On October 14, Aaron Smith shot his brother-in-law, Robert Van Hemert, in their Utah home following a family argument. But officials have ruled that the use of deadly defense was justified, that Smith did so in self-defense, and he will not be facing criminal charges.
Smith had been invited over to his sister’s house making him lawfully allowed in the home. Shortly after entering the home, an argument broke out between Smith’s sister and her husband, Van Hemert, about rent for the home. Van Hemert was upset with his wife for taking a title loan on their car for the rent. Investigators reported that Smith stepped in and defended his sister, saying that Van Hemert was not contributing to the household’s finances due to his unemployment.
Van Hemert demanded that Smith leave the house. When he did not leave, Van Hemert walked into a nearby bedroom and loaded a magazine into a firearm. Cache County Attorney’s Office said,
“Within seconds, Van Hemert reentered the family room in an aggressive manner with a handgun in his right hand.”
Smith believed that his and his sister’s lives were in danger. In defense, he drew a handgun of this own that he had been carrying concealed, firing five shots at Van Hemert and hitting him in the head, neck and chest. He died at the scene.
Smith called 911 after the shooting and reporting to dispatch that he acted in self-defense after Van Hemert pulled the gun on him and his sister. Smith was taken into custody, but it was reported that he was compliant with investigators.

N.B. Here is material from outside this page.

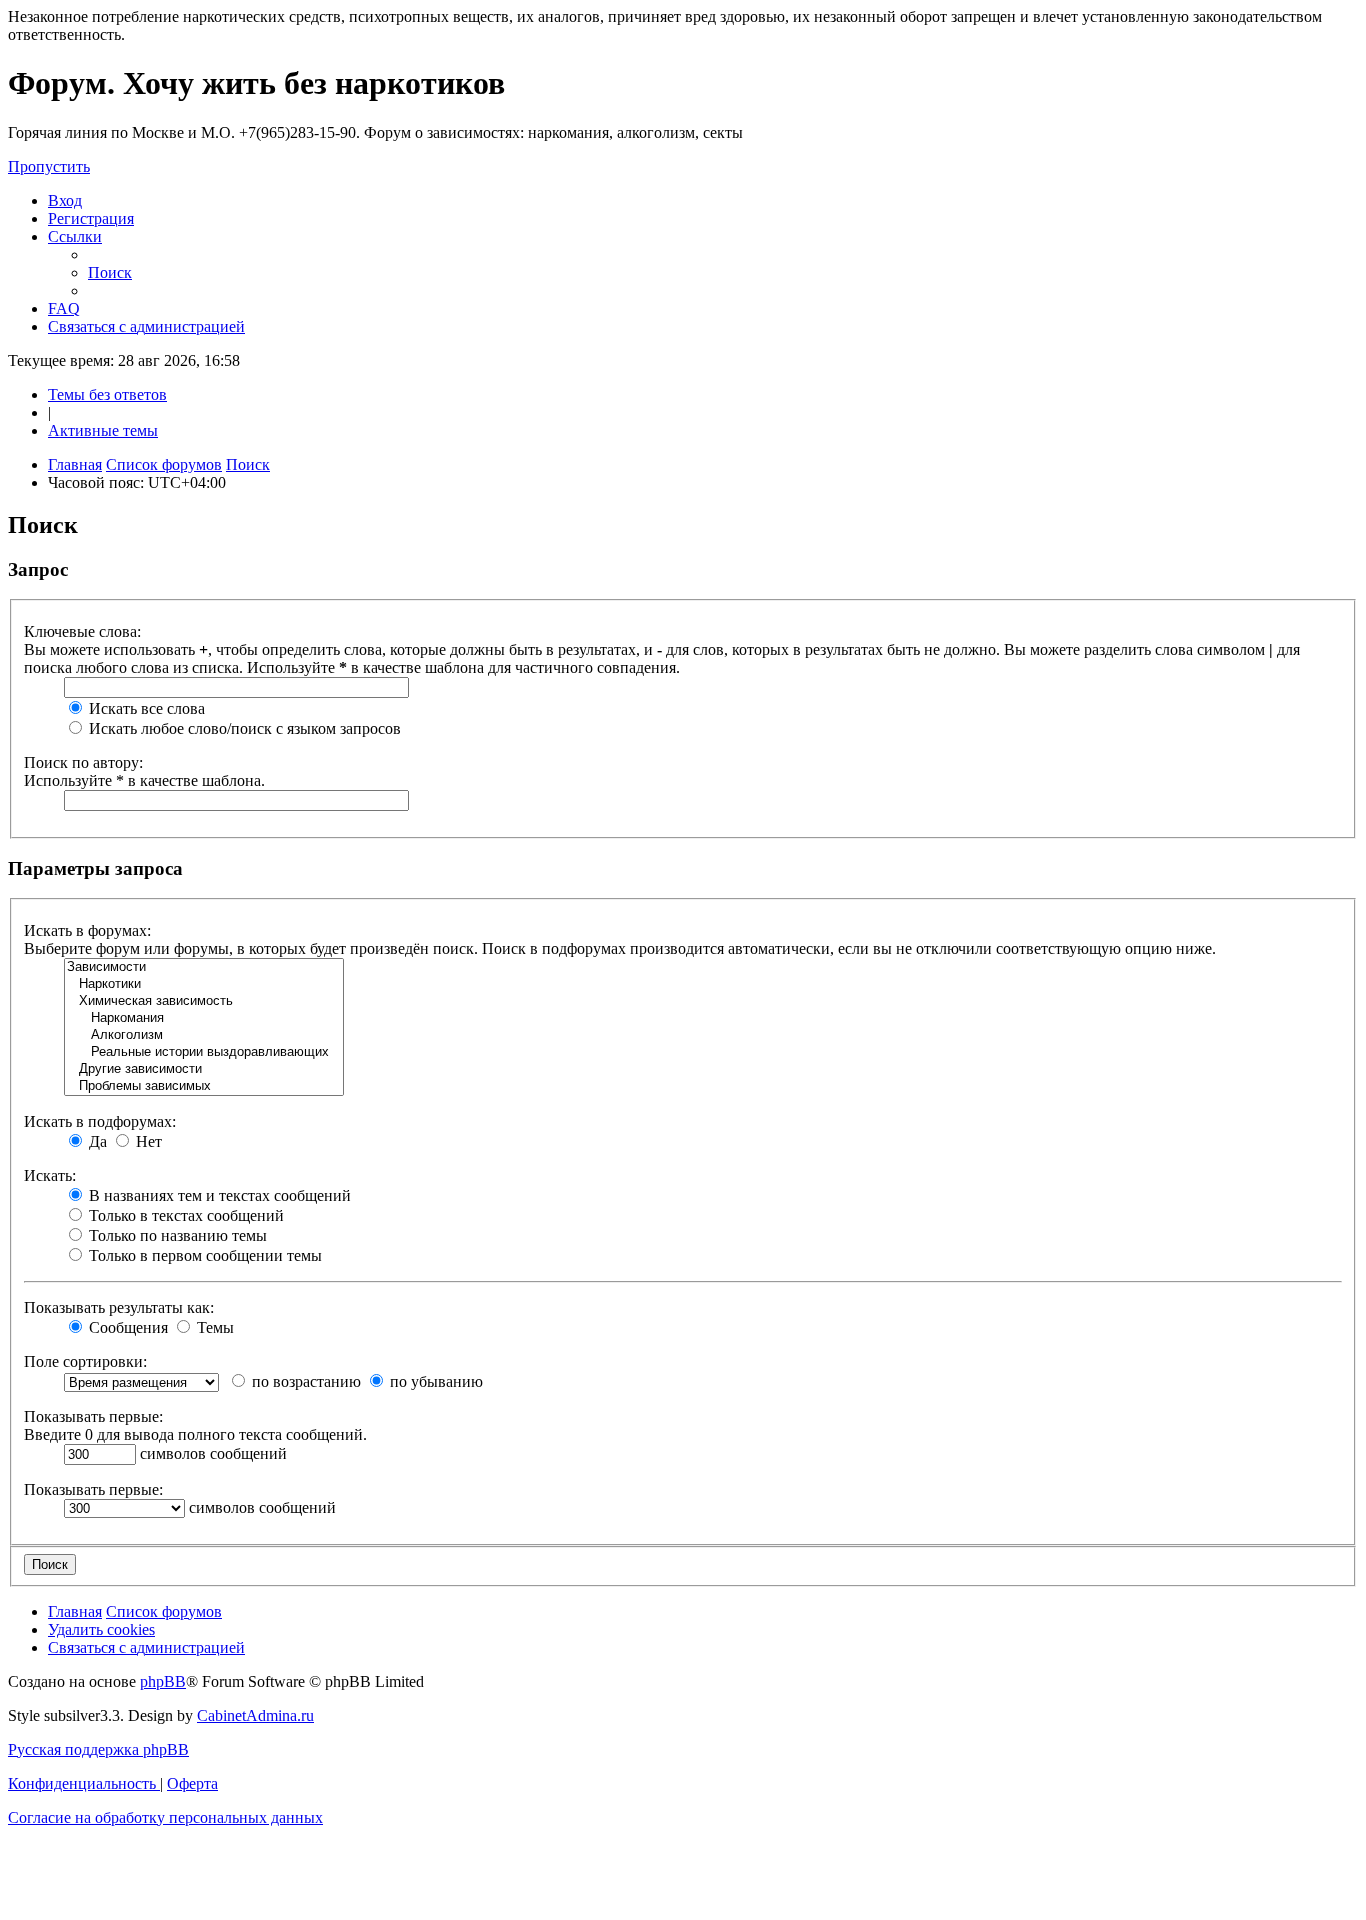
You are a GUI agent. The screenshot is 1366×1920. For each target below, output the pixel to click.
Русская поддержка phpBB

It has been reported Smith holds a valid firearm permit issued by the State of Utah, whereas Van Hemert, on the other hand, was a convicted felon and was prohibited from even owning a firearm. Cache County Attorney James M. Swink announced in a release,
“The investigation reveals that Smith used deadly force because he reasonably believed that such force was necessary to prevent Van Hemert from killing or seriously injuring him and perhaps others. Conversely, the investigation also reveals that Van Hemert unlawfully used deadly force under circumstances not warranting the use of such force.”